The most egregious example of this installation strategy lies within the exhibition’s final “one of these things looks like the other” moments, which sets up a comparison between de Chirico’s The Invincible Cohort (1973) and Guston’s Ramp (1979). From this comparison, it’s all too clear that Cohort and Ramp share an uncanny resemblance in their respective compositions. The exhibition’s catalogue reminds us that both de Chirico and Guston were influenced by Renaissance perspective and it’s within this stark comparison where we see this influence realized. Each painting has a receding floor plane, upon which sits a figurative accumulation in the painting’s center. In de Chirico’s case, the “cohort” is a jumble of Neo-Classical gladiators and soldiers brandishing shields and spears. In Guston’s Ramp, we see de Chirico’s tame mishmash transformed into an abject portrait of garbage can lids or mushrooms or targets and cups and newspapers and cigars and obscure pegs and knives and smoke and any other penis and ‘giner references that come to mind. It’s a deliciously juicy, absurd, threatening and unique visual encounter that breathes piss and fire back into traditional portraiture. That is …until it is placed directly next to de Chirico’s Invincible Cohort, where it becomes irrevocably tied to that painting through its literal proximity, its compositional resonance and the formal geneology now presaged in Enigma Variations. All cases make it impossible to see Guston’s Ramp without the echo of de Chirico’s Cohort as referrant… “invincible” as they come.

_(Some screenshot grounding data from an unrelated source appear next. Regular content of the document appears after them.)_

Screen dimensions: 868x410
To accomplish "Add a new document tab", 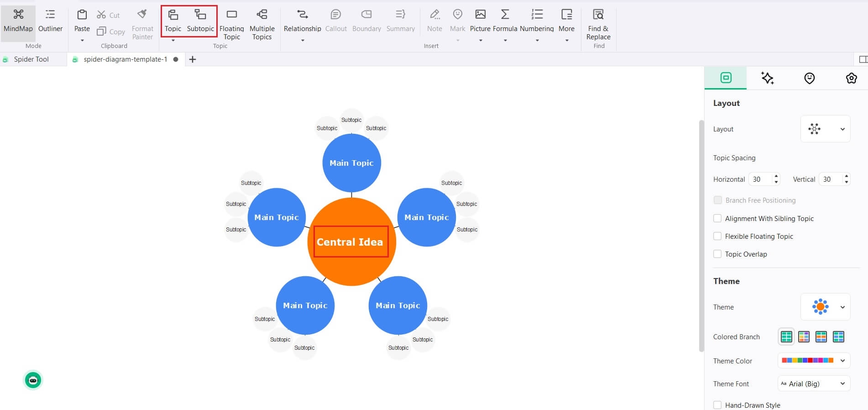I will coord(193,59).
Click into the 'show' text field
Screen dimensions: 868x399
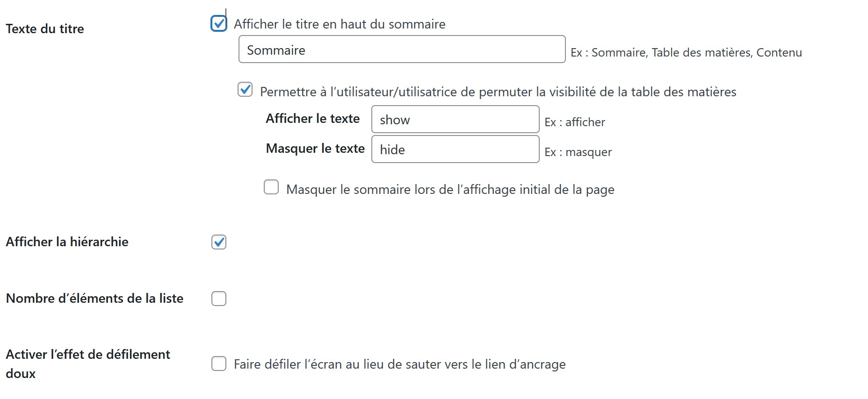pyautogui.click(x=455, y=120)
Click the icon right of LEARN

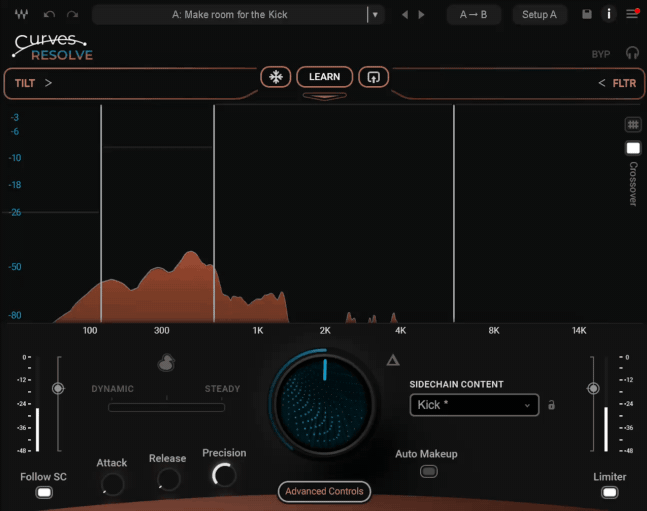tap(374, 77)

Giorgio de Chirico, The Invincible Cohort, 1973. Oil on canvas, 47 1/4 x 32 1/4 inches. Fondazione Giorgio e Isa de Chirico, Rome.

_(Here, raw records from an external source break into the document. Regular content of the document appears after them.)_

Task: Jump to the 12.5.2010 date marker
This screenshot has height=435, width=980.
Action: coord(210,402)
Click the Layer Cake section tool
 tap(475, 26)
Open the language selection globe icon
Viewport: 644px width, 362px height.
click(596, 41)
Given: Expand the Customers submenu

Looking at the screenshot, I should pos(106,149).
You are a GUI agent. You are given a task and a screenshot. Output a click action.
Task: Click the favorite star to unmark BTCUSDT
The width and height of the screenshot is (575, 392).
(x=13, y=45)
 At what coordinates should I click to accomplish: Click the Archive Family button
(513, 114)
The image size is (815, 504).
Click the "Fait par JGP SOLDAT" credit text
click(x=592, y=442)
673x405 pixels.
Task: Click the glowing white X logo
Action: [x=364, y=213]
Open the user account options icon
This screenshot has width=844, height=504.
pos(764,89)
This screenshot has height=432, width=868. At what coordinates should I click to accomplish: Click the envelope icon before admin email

It may very well be that the sense of loss I experienced in negotiating the curatorial juxtapositions in Enigma Variations is a function of my own internalized belief that Guston’s brilliance is/was the stuff of Modernist mythology—a narrative where inspiration is less a factor of mere mortal influence than a dramatic by-product of angst, booze and the occasional divine lightning bolt. For someone weaned on Postmodern discourse who is continually at odds with the hold that such mythology has within visual culture, it is a revelation to discover its traction within my own bones. In some ways, moments of inspiration are the stuff of mythology in that they are deeply complicated, not only with respect to the effects of that moment on one’s practice, but their reification within cultural discourse. I can’t help but feel that Taylor and Melandri’s approach to presenting Guston’s response to de Chirico’s work comes-off as the labor of dutiful art detectives with the effect of closing down meaning rather than opening-up its potential. By offering the viewer a situation where formal (as well as conceptual) complexity feels somehow sidelined in favor of something as reductive as likeness, then the tendency towards a more expansive definition of meaning (as well as creative agency) begins to suffer. And this is where the enigma in Enigma Variations ultimately exists. By experiencing a profound sense of loss brought about by actually being informed, I suddenly find myself weighing the consequences of that critical inquiry against my preference to “not know.”

Michael Minelli is an artist living and working in L.A. He teaches graduate studies at Vermont College.


  1. Philip Guston in Philip Guston: A Life Lived, 1913-1980, VHS, directed by Michael Blackwood (New York: Michael Blackwood Productions, 1981). As quoted in Michael Taylor’s “Enigma Variations: Reconsidering the ‘Late’ Work of Giorgio de Chirico and Philip Guston,” Enigma Variations: Philip Guston and Giorgio de Chirico (Santa Monica: Santa Monica Museum of Art, 2006).